Category Archives: Troubleshooting

XPost: Event 18054 errors in the SQL application log

Here is a great post by Kevin Holman addressing an issue you would come across if you have had to move your SCOM databases or recover them to a new SQL server.

Sample error:

Log Name:      Application
Source:        MSSQL$I01
Date:          10/23/2010 5:40:14 PM
Event ID:      18054
Task Category: Server
Level:         Error
Keywords:      Classic
User:          OPSMGR\msaa
Computer:      SQLDB1.opsmgr.net
Description:
Error 777980007, severity 16, state 1 was raised, but no message with that error number was found in sys.messages. If error is larger than 50000, make sure the user-defined message is added using sp_addmessage.

In essence this happens, as explain, due to the sysmessages being created in the master database on installation. These messages will then be missing after a database move or new sql server recovery.

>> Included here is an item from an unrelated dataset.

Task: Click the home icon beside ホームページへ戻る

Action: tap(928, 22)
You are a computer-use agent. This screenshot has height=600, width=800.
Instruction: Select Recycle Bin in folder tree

Kevin has also provided a script to re-add these messages for you here – CAUTION for SCOM 2012 R2 only

SCOM: Alerting on Exchange 2013 Database Failover

As it turns out the Exchange 2013 MP will not be able to alert you should your Exchange 2013 databases fail over, this is by design, as Microsoft does not consider this condition to be an issue.

There is a great article by Scott at flobee.net which addresses this issue for Exchange 2010, it is quite simple to apply the same thinking for use with Exchange 2013. The event is the same, the target just needs to be Exchange 2013 server.

Screenshot-FailoverAlert2

 

SCOM: The System Center Management service terminated with service-specific error %%-2130771964

Just a quick issue which bares being noted.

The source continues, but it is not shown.